Overview of SQLAlchemy Architecture

  • SQLAlchemy Core provides a toolkit of connection pooling, SQL construction, and execution.
  • SQLAlchemy ORM provides a comprehensive way to transform between raw data and object.

You can certainly choose not to use SQLAlchemy ORM piece if you don't like it. Even only using SQLAlchemy Core can ease your development.

Codebase

The official codebase of SQLAlchemy is at Bitbuccket and GitHub.

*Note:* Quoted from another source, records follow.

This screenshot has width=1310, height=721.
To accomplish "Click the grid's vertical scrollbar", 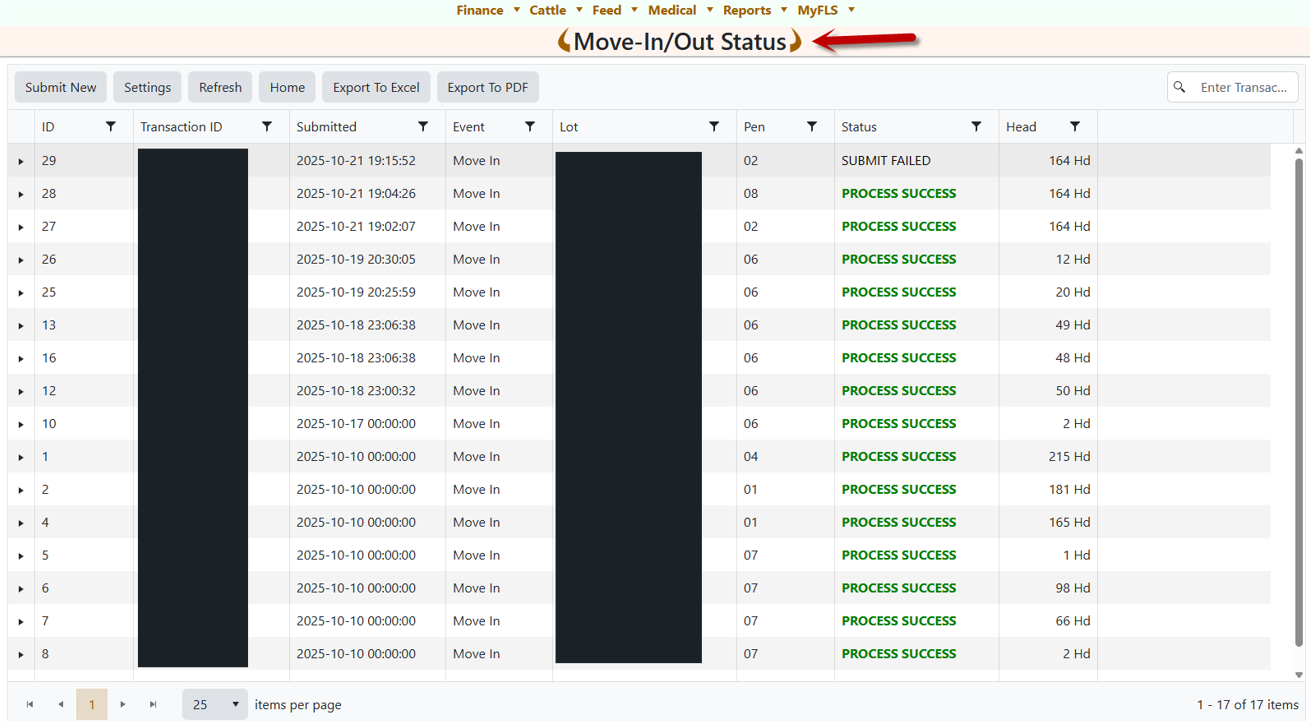I will tap(1299, 400).
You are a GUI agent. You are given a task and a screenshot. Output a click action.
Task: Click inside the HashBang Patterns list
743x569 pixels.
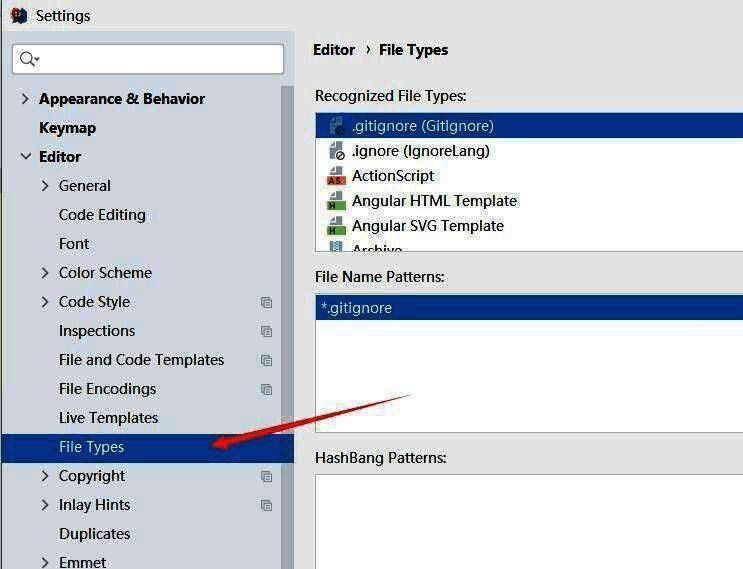(529, 520)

  • SQLAlchemy exposes create_engine as the entry point for the library. All functionality begins by creating an Engine.
  • To support various databases, create_engine identity the database driver by a string DSN parameter. For example, to support MySQL, you can use create_engien("mysql://user:pass@host/name"). The configurations of SQLAlchemy are sending as keyword arguments.
  • The Engine maintains a pool of Connection, in each one of which you can execute transactions, set isolation levels, etc. Especially, the execute method is where Compiler working.
  • The Compiler constructs raw SQL query strings.
  • The Engine also has an important field dialect which delegate many Engine functions to the designated database you passing in, for example, create_engine("sqlite://") will load module sqlalchemy.dialects.sqlite. Each dialect module implements subtle differences across various databases.
  • It's unfair not to mention ResultProxy -- the return value of execute. For better performance, it's implemented in C module sqlalchemy/cextention/resultproxy.c. It makes a massive amount of object allocations and deallocations faster and more efficient.

Conclusion

SQLAlchemy might be the best ORM software in the Python world regardless of your taste. Though you need to learn several fundamental concepts, it's still easy to use. If you're writing a Web application and needs to manipulate data with databases, SQLAlchemy is always a strong candidate.